**EXERCISE GOAL**: List every field label in the details list at the top of the page about "Down by the Seaside" below.

=== DOCUMENT ===

Song by Led Zeppelin

from the album Physical Graffiti
- Released: 24 February 1975
- Recorded: February 1971
- Studio: Island Studios, London (Studio One)
- Genre: Country rock
- Length: 5:16
- Label: Swan Song
- Songwriters: Jimmy Page; Robert Plant;
- Producer: Jimmy Page

= Down by the Seaside =

"Down by the Seaside" is a ballad by the English rock band Led Zeppelin, featured on their sixth studio album Physical Graffiti (1975).

==Overview==
The song was written as an acoustic piece by Jimmy Page and Robert Plant at Bron-Yr-Aur, the cottage in Wales where they went after their 1970 concert tours of North America. It was recorded in 1971 as an electric arrangement, intended for release on Led Zeppelin IV, but was held over and eventually placed on Physical Graffiti to complete the double album.

=== EXTRACTED ENTRIES ===

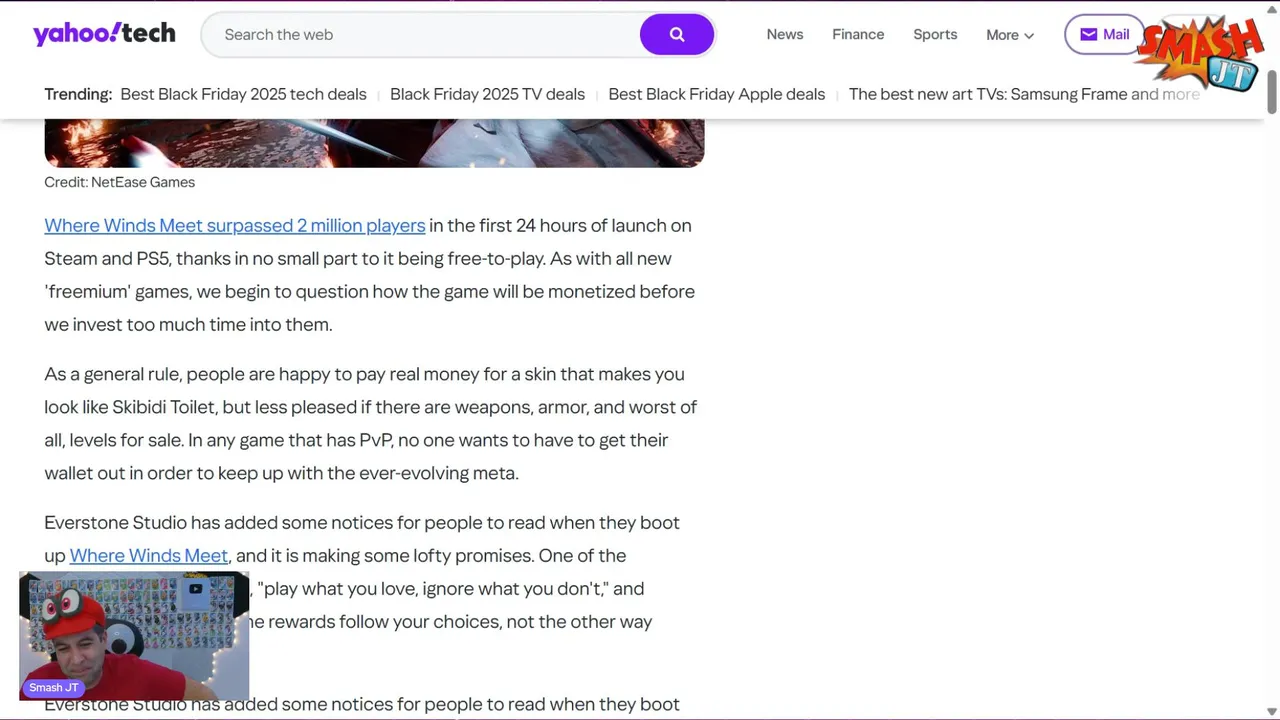Click the inline Where Winds Meet link
This screenshot has height=720, width=1280.
pos(149,555)
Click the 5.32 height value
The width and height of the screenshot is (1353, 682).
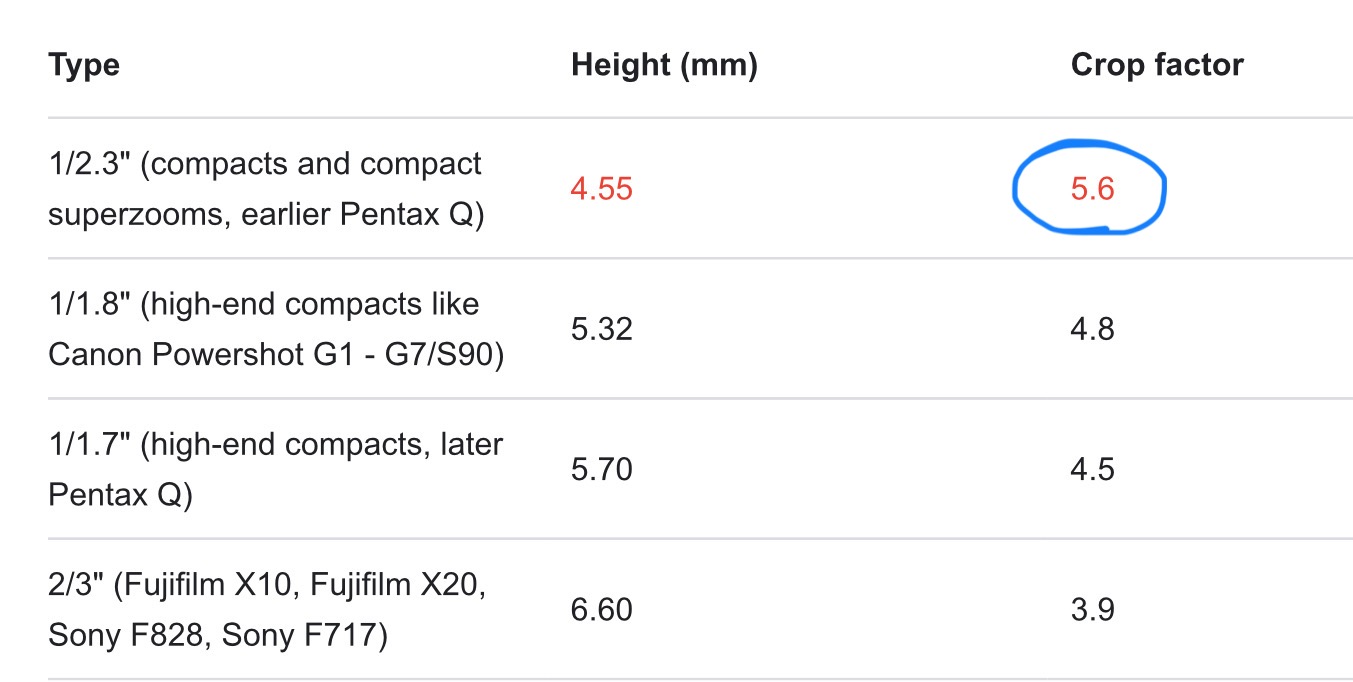tap(602, 329)
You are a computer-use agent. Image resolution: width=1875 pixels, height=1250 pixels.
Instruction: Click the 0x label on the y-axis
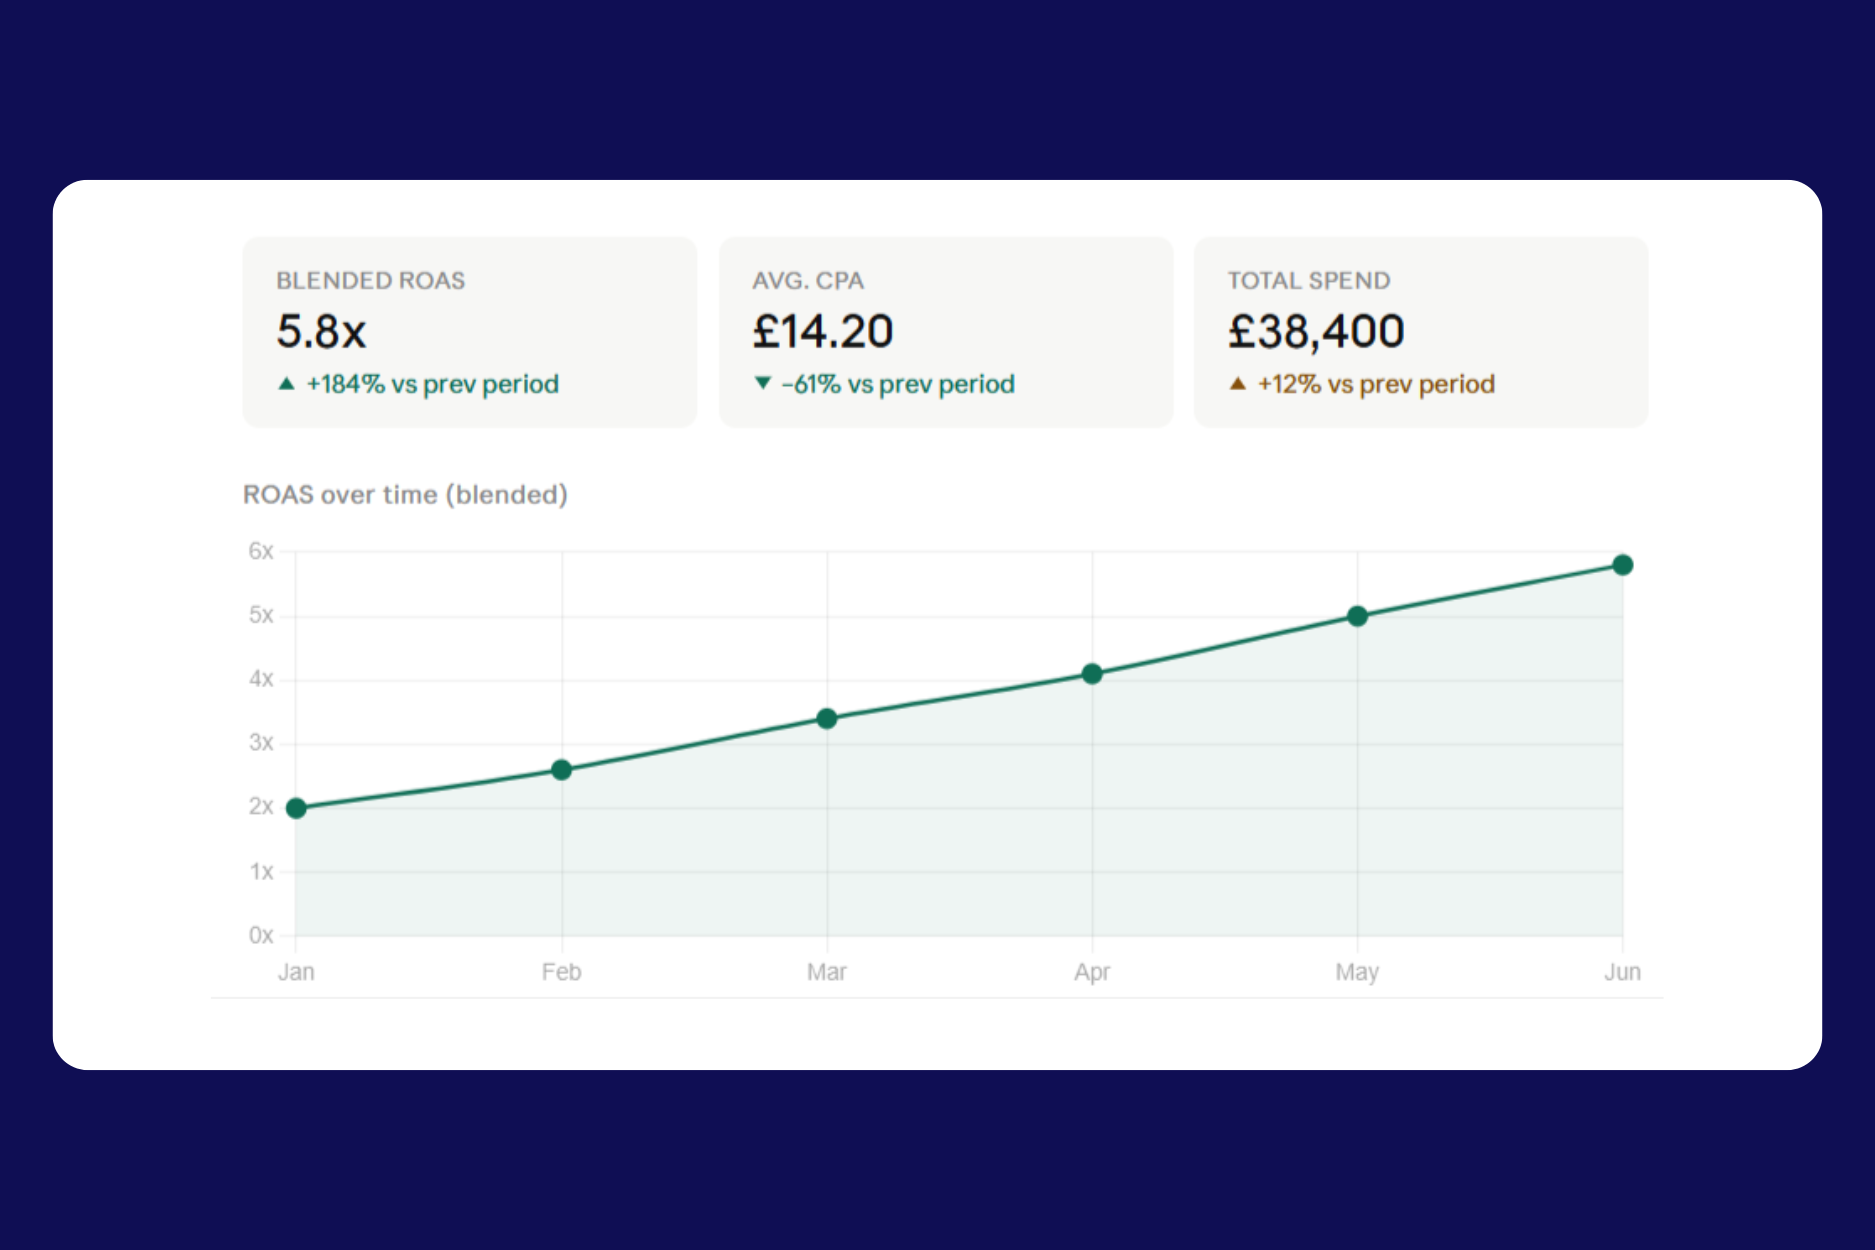coord(261,935)
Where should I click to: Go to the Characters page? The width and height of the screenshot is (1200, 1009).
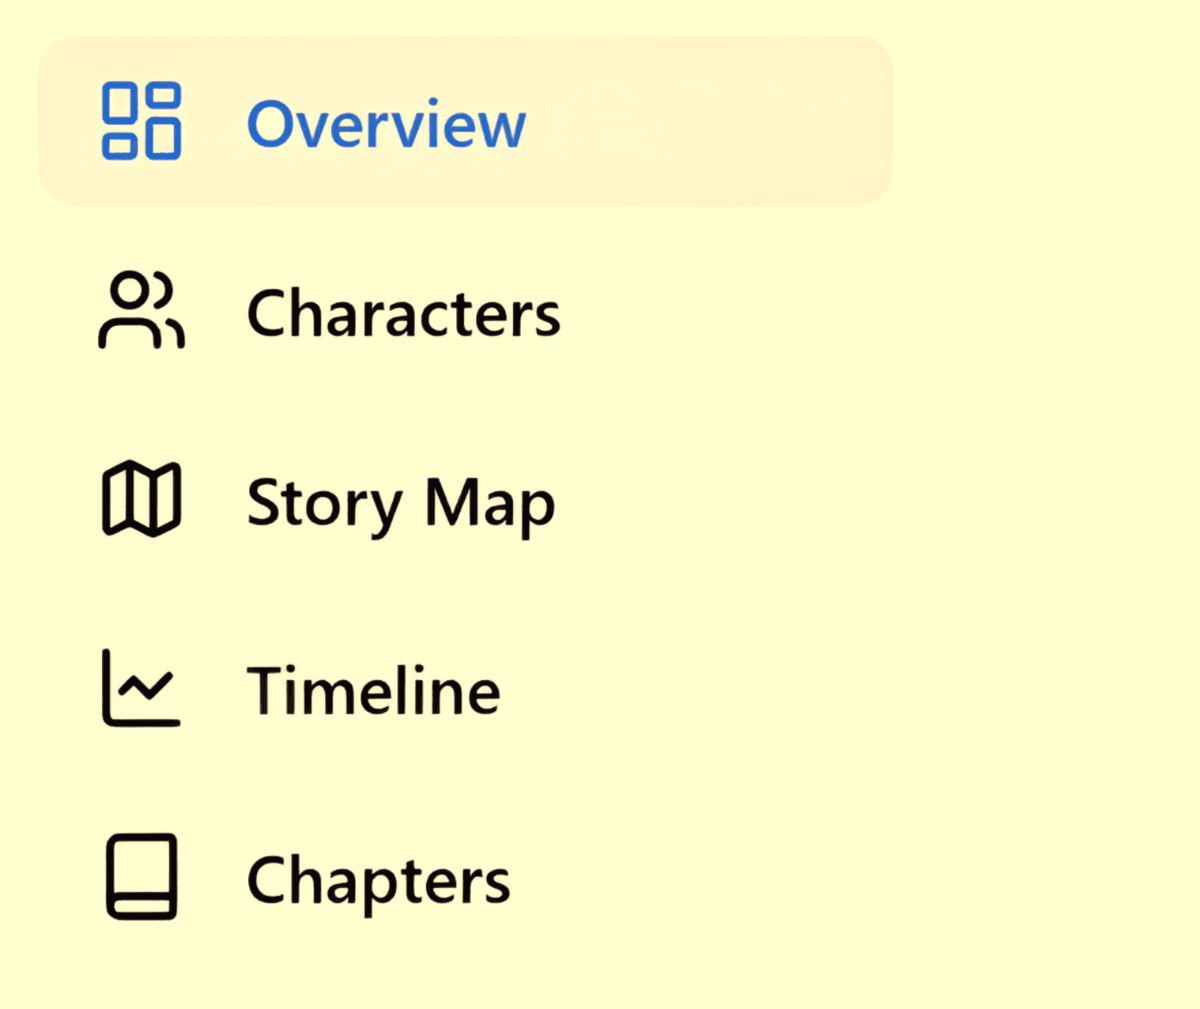[403, 313]
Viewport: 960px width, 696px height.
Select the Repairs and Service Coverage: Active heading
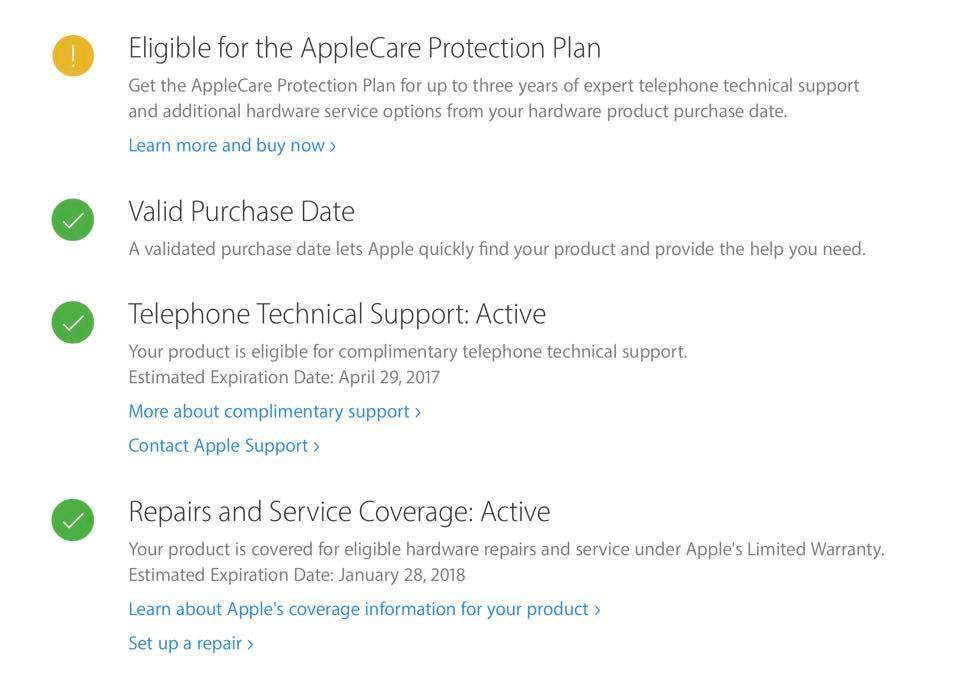[x=339, y=512]
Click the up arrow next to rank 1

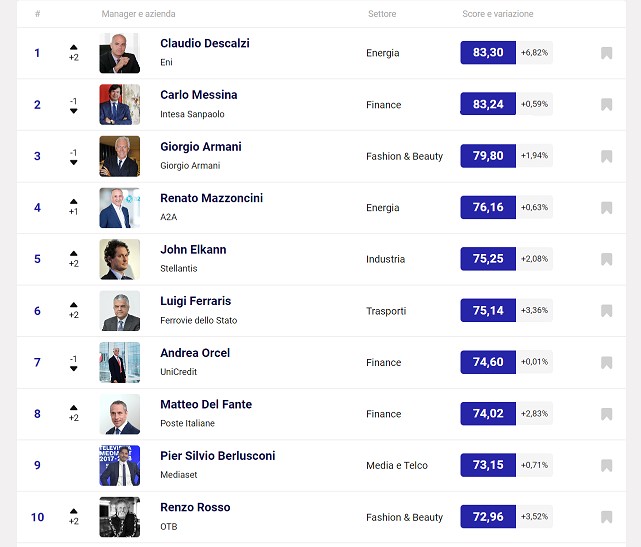click(73, 46)
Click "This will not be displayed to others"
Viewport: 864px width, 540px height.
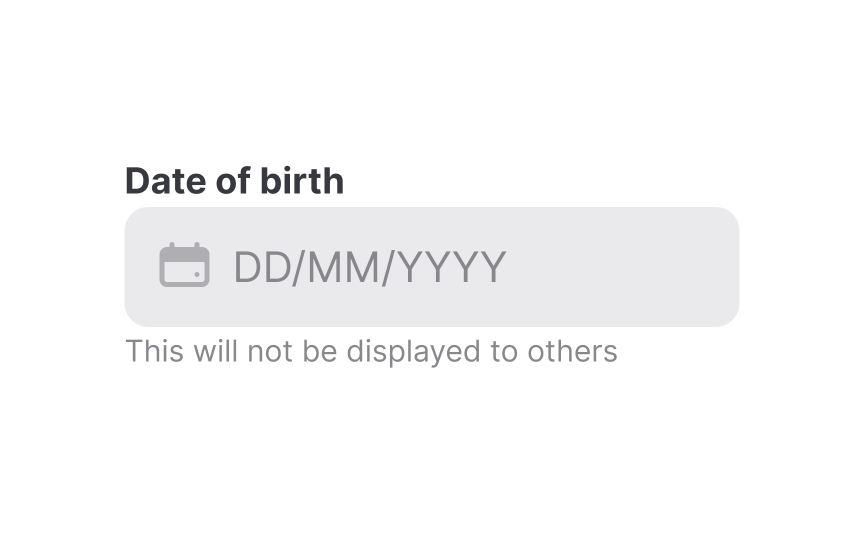[x=371, y=352]
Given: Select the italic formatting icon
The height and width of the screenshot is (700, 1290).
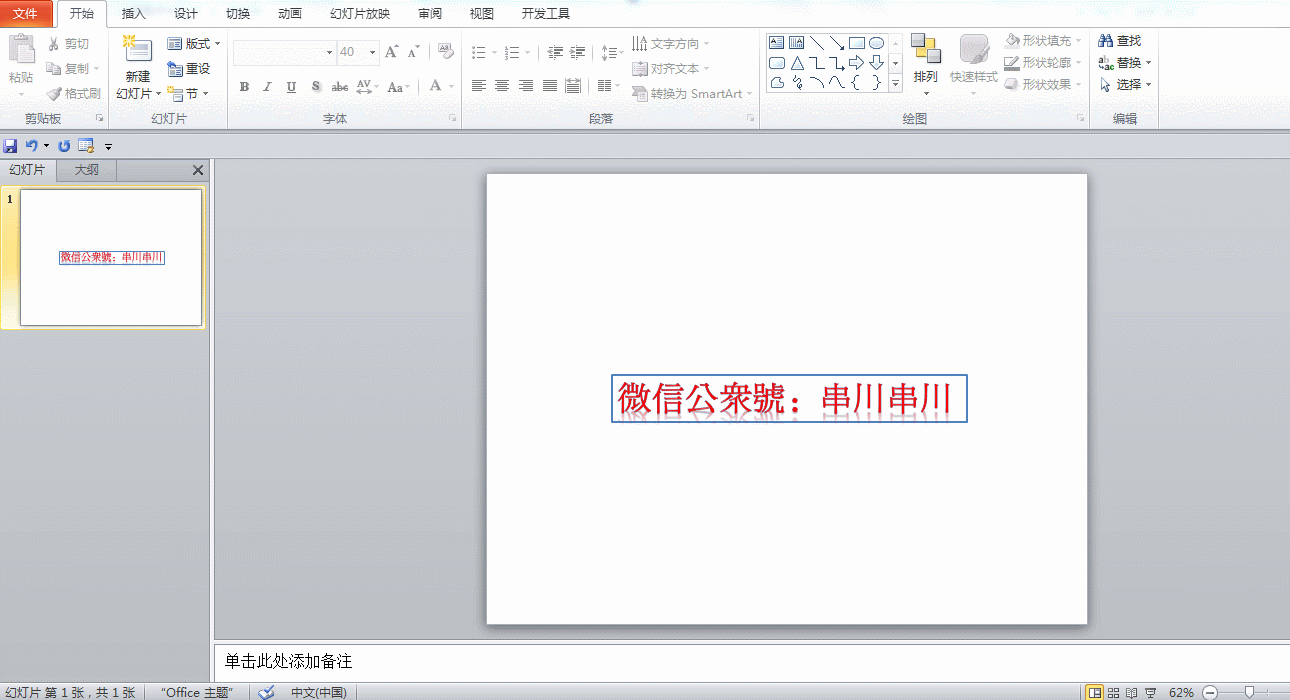Looking at the screenshot, I should point(266,87).
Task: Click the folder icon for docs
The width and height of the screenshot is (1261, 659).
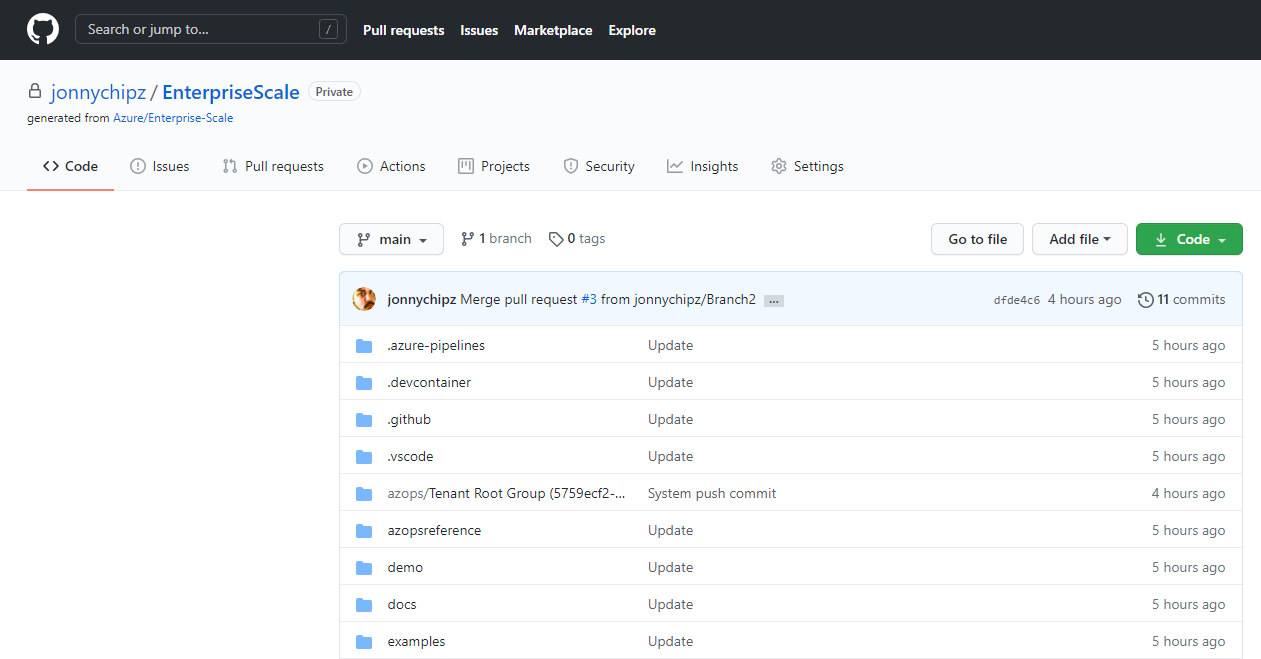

===

**CORRECT ANSWER**: Released, Recorded, Studio, Genre, Length, Label, Songwriters, Producer